What to work on: Once the pictures are removed, restate the listing word for word.

Data supplied:

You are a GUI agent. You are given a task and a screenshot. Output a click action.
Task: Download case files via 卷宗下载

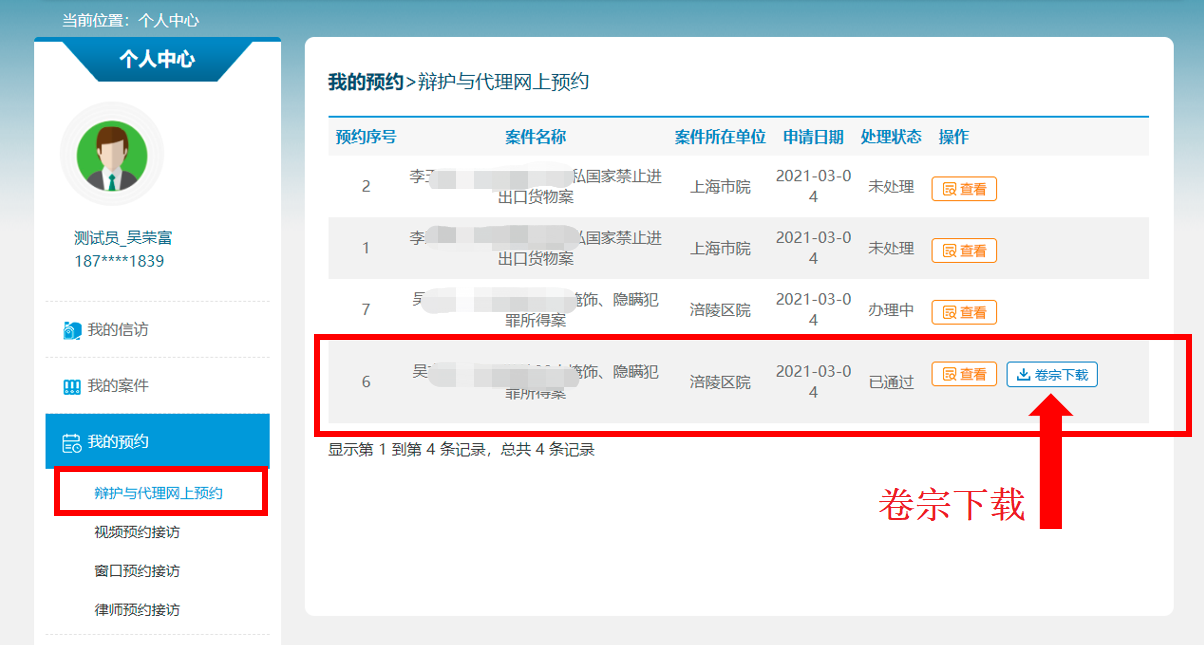[1052, 375]
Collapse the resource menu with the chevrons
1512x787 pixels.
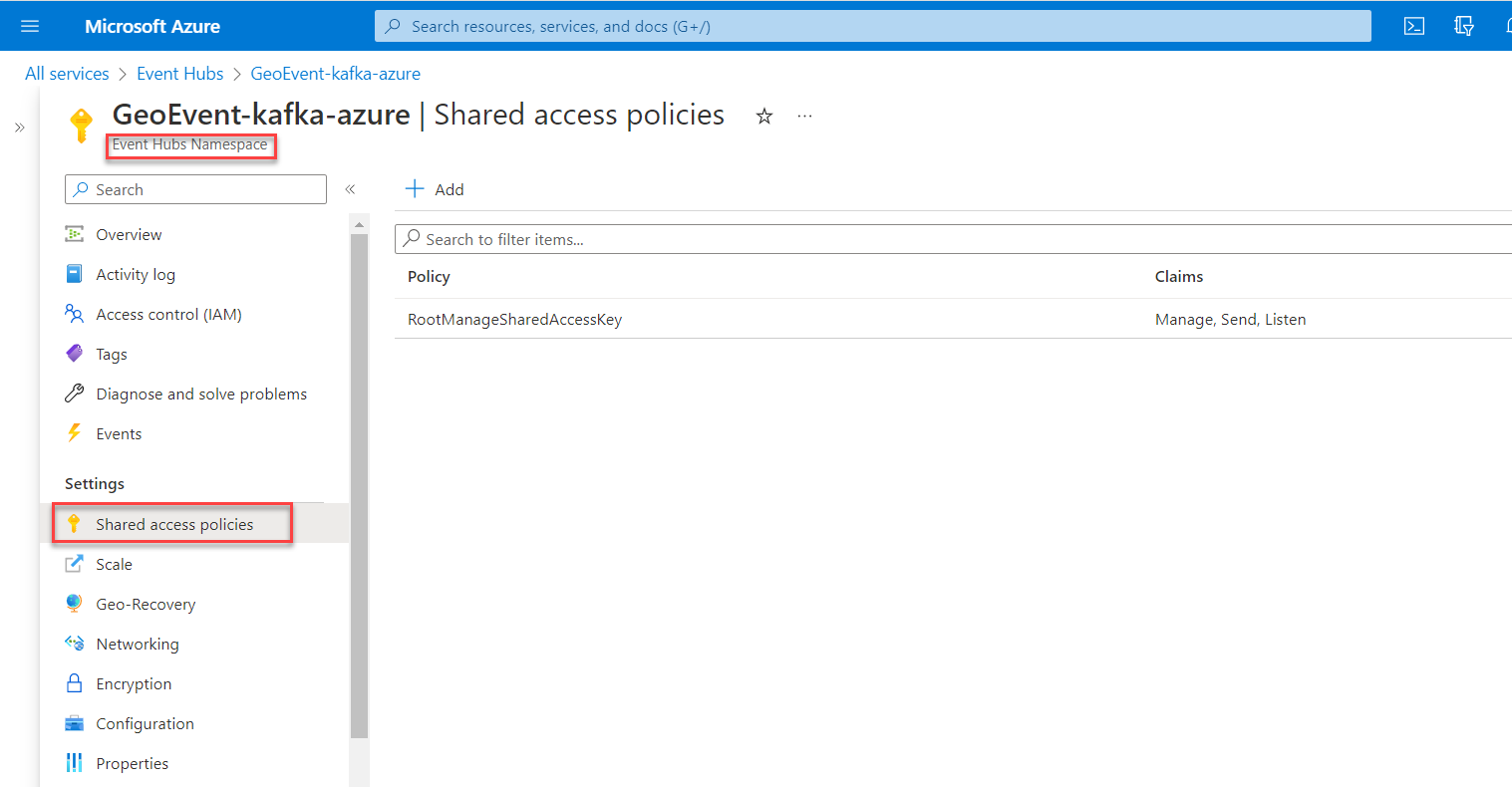click(351, 188)
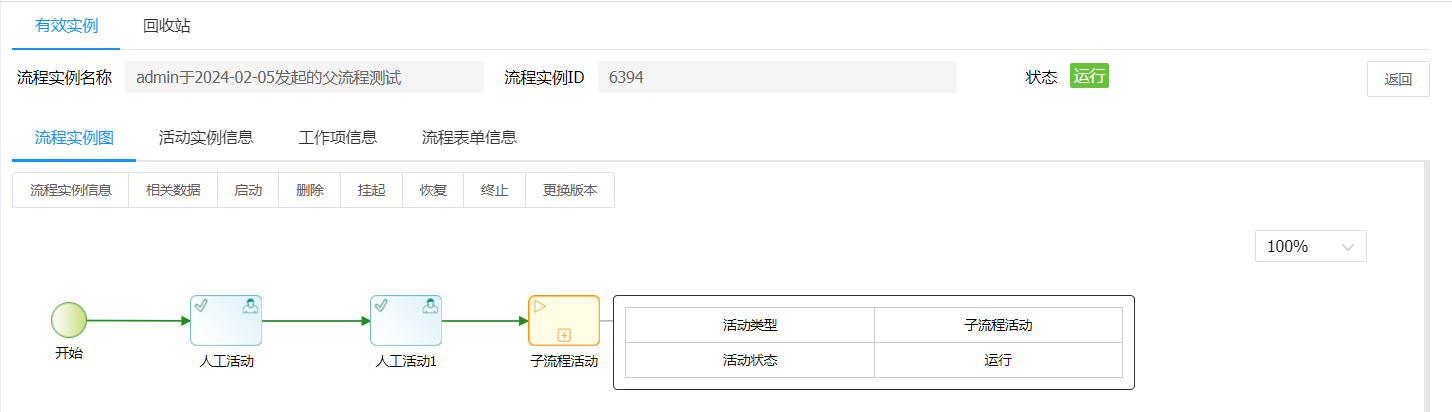This screenshot has height=412, width=1452.
Task: Switch to the 回收站 tab
Action: (167, 26)
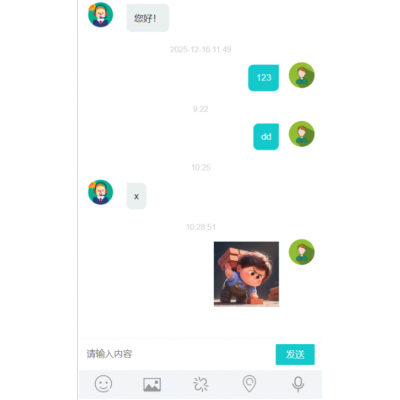
Task: Focus the 请输入内容 message input
Action: 177,354
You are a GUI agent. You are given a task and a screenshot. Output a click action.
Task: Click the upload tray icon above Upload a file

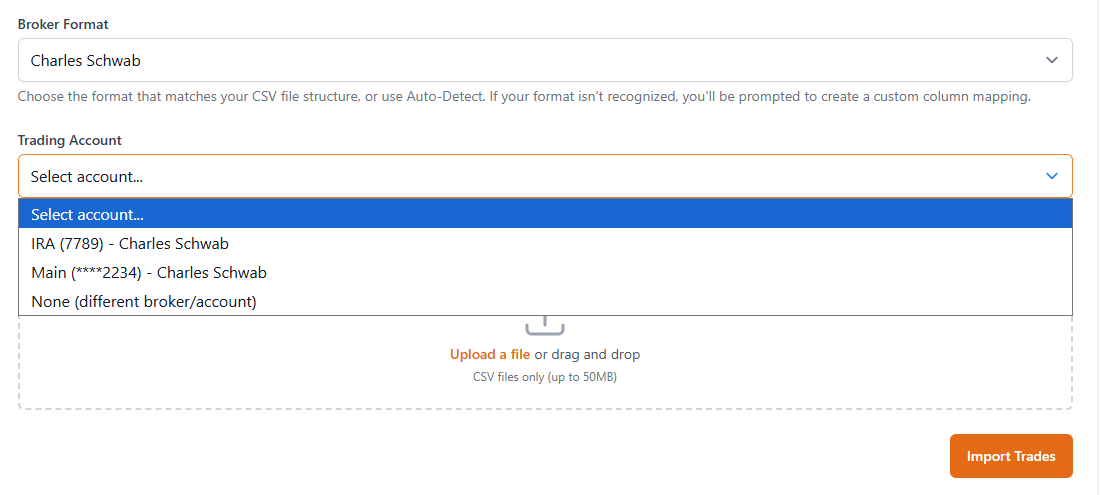point(545,326)
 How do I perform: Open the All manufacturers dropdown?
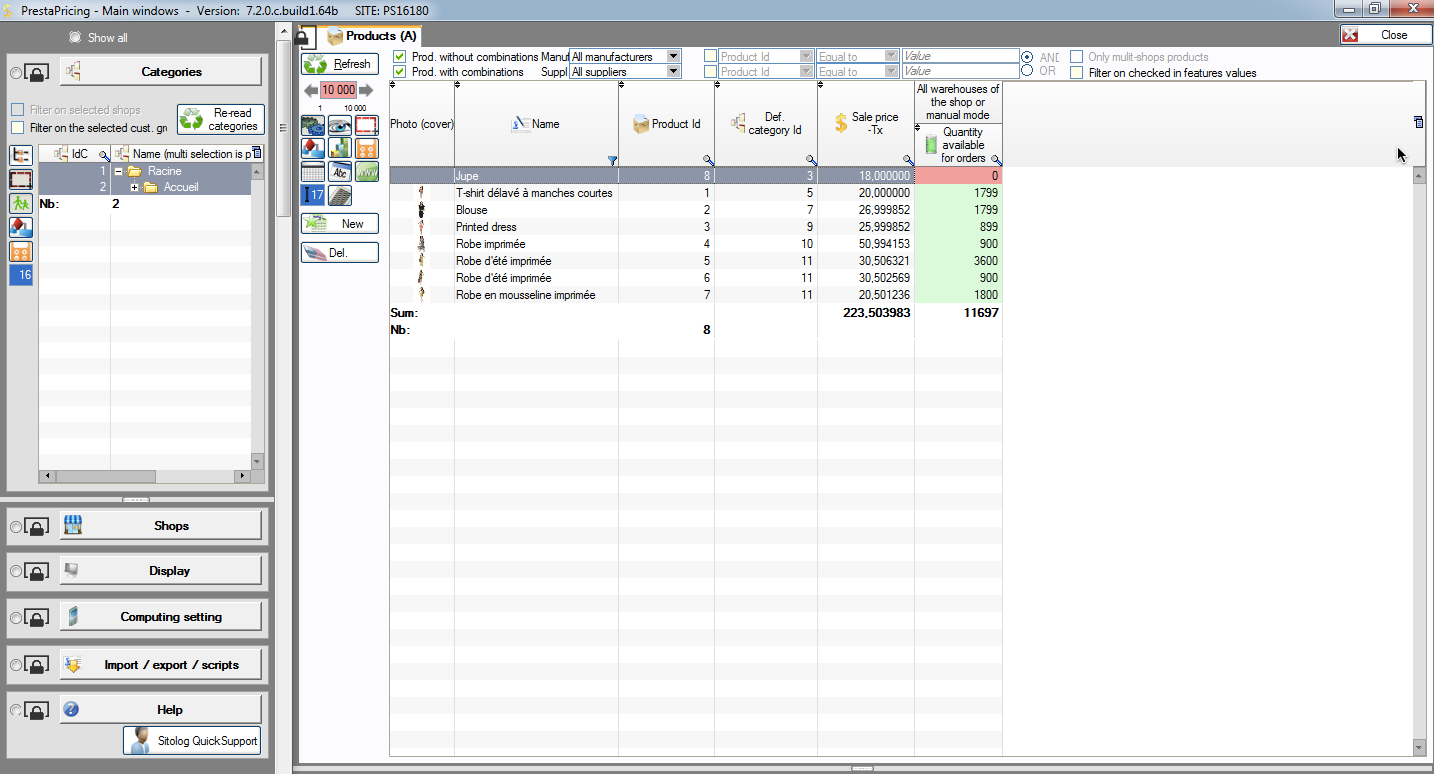[673, 57]

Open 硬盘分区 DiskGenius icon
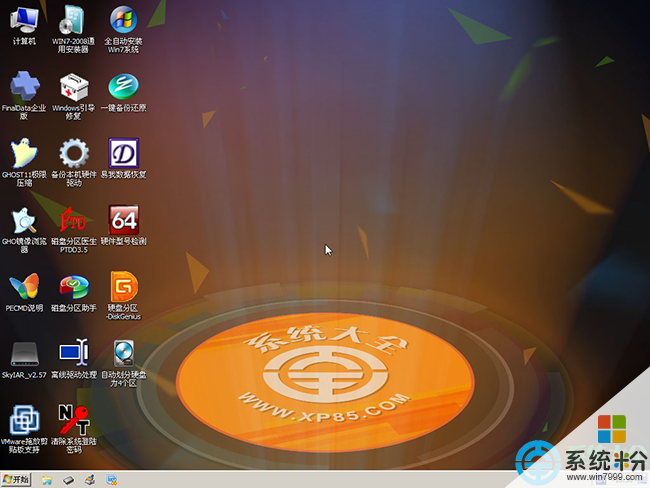tap(123, 287)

Completed exercise:
You are a GUI agent. You are given a task and a screenshot. Output a click action.
Task: Download case files via 卷宗下载

[1052, 375]
Collapse the resource menu with the chevrons
1512x787 pixels.
click(351, 188)
This screenshot has height=412, width=1452.
Task: Switch to the 回收站 tab
Action: (167, 26)
Task: Focus the 请输入内容 message input
Action: 177,354
You are a GUI agent. You are given a task and a screenshot. Output a click action.
Task: Click the upload tray icon above Upload a file

point(545,326)
 How do I perform: Open the All manufacturers dropdown?
[673, 57]

Open 硬盘分区 DiskGenius icon
tap(123, 287)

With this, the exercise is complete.